I supplied a patch at: http://drupal.org/node/61456

ebw’s picture

hmm. lets try this:

ΑΝΤΙ-ΛΥΣΙΣΤΡΑΤΗ

o.k. that's deliciously ugly in preview.

now for the context diff that ... does the right thing, but only in one place, not everywhere it could, but that is why i suggested that someone think about why the wrapped htmlspecialchars() is so pervasive.

*** drupal-4.7.0/includes/bootstrap.inc Fri Apr 28 07:52:31 2006
--- drupal47/includes/bootstrap.inc     Sun May  7 07:18:55 2006
***************
*** 596,601 ****
--- 596,605 ----
    return htmlspecialchars($text, ENT_QUOTES);
  }
  
+ function check_e_plain($text) {
+   return htmlspecialchars_decode($text, ENT_QUOTES);
+ }
+ 
  /**
   * Since request_uri() is only available on Apache, we generate an
   * equivalent using other environment variables.
*** drupal-4.7.0/modules/aggregator.module      Fri Apr 28 05:52:57 2006
--- drupal47/modules/aggregator.module  Sat May  6 22:30:52 2006
***************
*** 1290,1296 ****
    }
  
    // Display the external link to the item.
!   $output .= '<a href="'. check_url($item->link) .'">'. check_plain($item->title) ."</a>\n";
  
    return $output;
  }
--- 1290,1296 ----
    }
  
    // Display the external link to the item.
!   $output .= '<a href="'. check_url($item->link) .'">'. check_e_plain($item->title) ."</a>\n";
  
    return $output;
  }

oddly, i'm not seeing previews, but it could just be my eyes.

ebw’s picture

sigh.

obviously preview and postview handle entities of the form & # nnn ; (spaces elided) differently.

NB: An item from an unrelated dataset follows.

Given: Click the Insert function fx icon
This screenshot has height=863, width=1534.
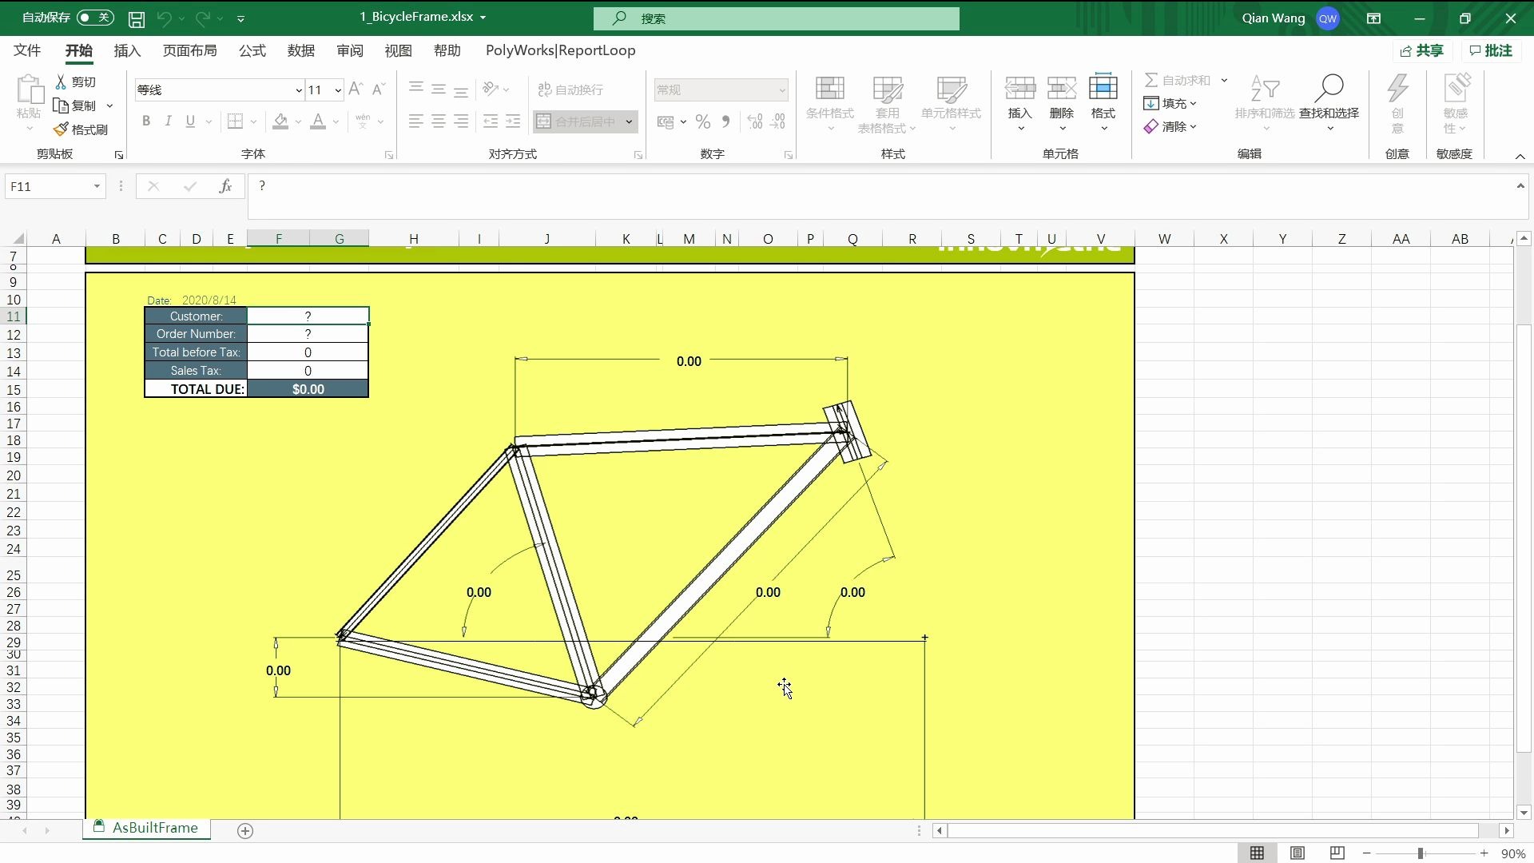Looking at the screenshot, I should 225,186.
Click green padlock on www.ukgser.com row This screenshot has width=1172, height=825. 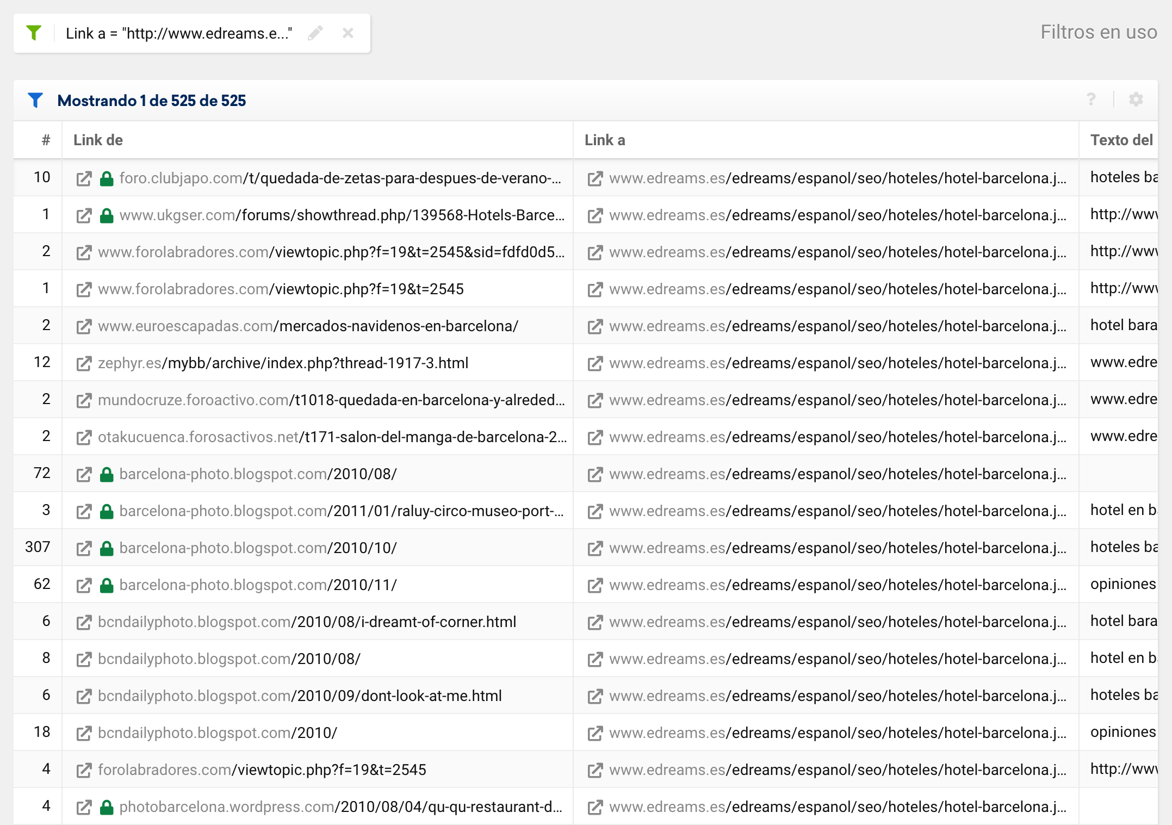107,215
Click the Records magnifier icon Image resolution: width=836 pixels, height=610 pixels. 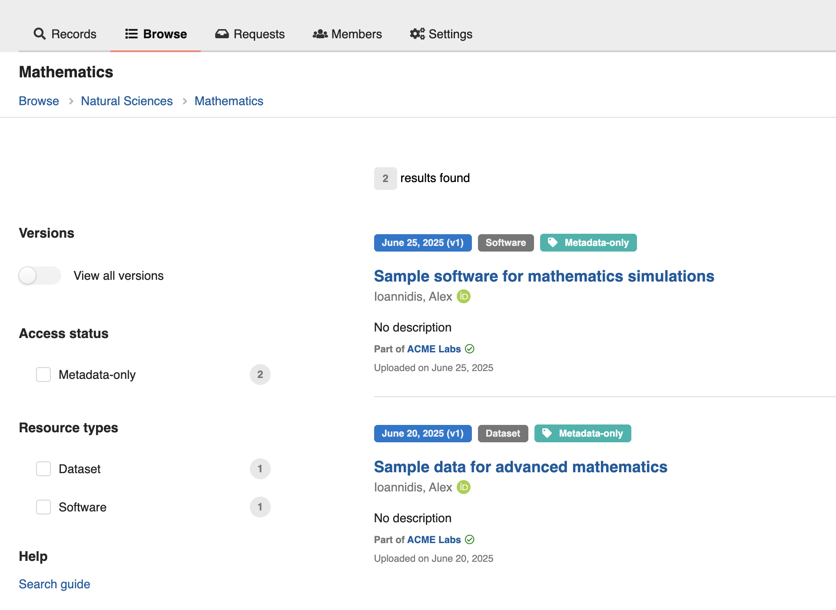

the original string can be had for a song here: http://wampum.wabanaki.net/vault/2006/05/002748.html, just point an instance of the rss aggregator at wampum and an ugly string can be your friend.

now there are other places in the aggregator.module code where the string is incorrectly decoded, and i suppose i can find them all, and then the question may be different -- a module local wrapper?

ebw’s picture

localizing the change in the wrapper to the module, there are two instances i've identified where html entities in rss feed item titles are incorrectly displayed. the following works for me.

[ebw@abenaki.wabanaki.net:84]% diff -c drupal-4.7.0/modules/aggregator.module drupal47/modules/aggregator.module

*** drupal-4.7.0/modules/aggregator.module      Fri Apr 28 05:52:57 2006
--- drupal47/modules/aggregator.module  Mon May  8 09:31:39 2006
***************
*** 1290,1296 ****
    }
  
    // Display the external link to the item.
!   $output .= '<a href="'. check_url($item->link) .'">'. check_plain($item->tit
le) ."</a>\n";
  
    return $output;
  }
--- 1290,1296 ----
    }
  
    // Display the external link to the item.
!   $output .= '<a href="'. check_url($item->link) .'">'. check_e_plain($item->t
itle) ."</a>\n";
  
    return $output;
  }
***************
*** 1332,1338 ****
    }
  
    $output .= "<div class=\"feed-item\">\n";
!   $output .= '<h3 class="feed-item-title"><a href="'. check_url($item->link) .
'">'. check_plain($item->title) ."</a></h3>\n";
    $output .= "<div class=\"feed-item-meta\">$source <span class=\"feed-item-da
te\">$source_date</span></div>\n";
  
    if ($item->description) {
--- 1332,1338 ----
    }
  
    $output .= "<div class=\"feed-item\">\n";
!   $output .= '<h3 class="feed-item-title"><a href="'. check_url($item->link) .
'">'. check_e_plain($item->title) ."</a></h3>\n";
    $output .= "<div class=\"feed-item-meta\">$source <span class=\"feed-item-da
te\">$source_date</span></div>\n";
  
    if ($item->description) {
***************
*** 1365,1368 ****
--- 1365,1375 ----
   */
  function _aggregator_items($count) {
    return format_plural($count, '1 item', '%count items');
+ }
+ 
+ /**
+  * correctly render html entities
+  */
+ function check_e_plain($text) {
+   return htmlspecialchars_decode($text, ENT_QUOTES);
  }
stevenpatz’s picture

Is there a patch we can test?

magico’s picture

@ebw: could you check if this happens with 4.7.5 (or better, with 5.x) and give us some screenshots of the problem, so we can verify what can be done?

Thanks

ebw’s picture

still present in 4.7.6 (core upgrade).

ebw’s picture

and still broken in 5.1

ebw’s picture

and still broken in 5.1

ebw’s picture

and still broken in 5.1

magico’s picture

Version: 4.7.0 » 5.1
dpearcefl’s picture

Status: Active » Closed (won't fix)

Considering the age of this issue with no comments and that Drupal 5 is no longer supported, I'm closing this ticket.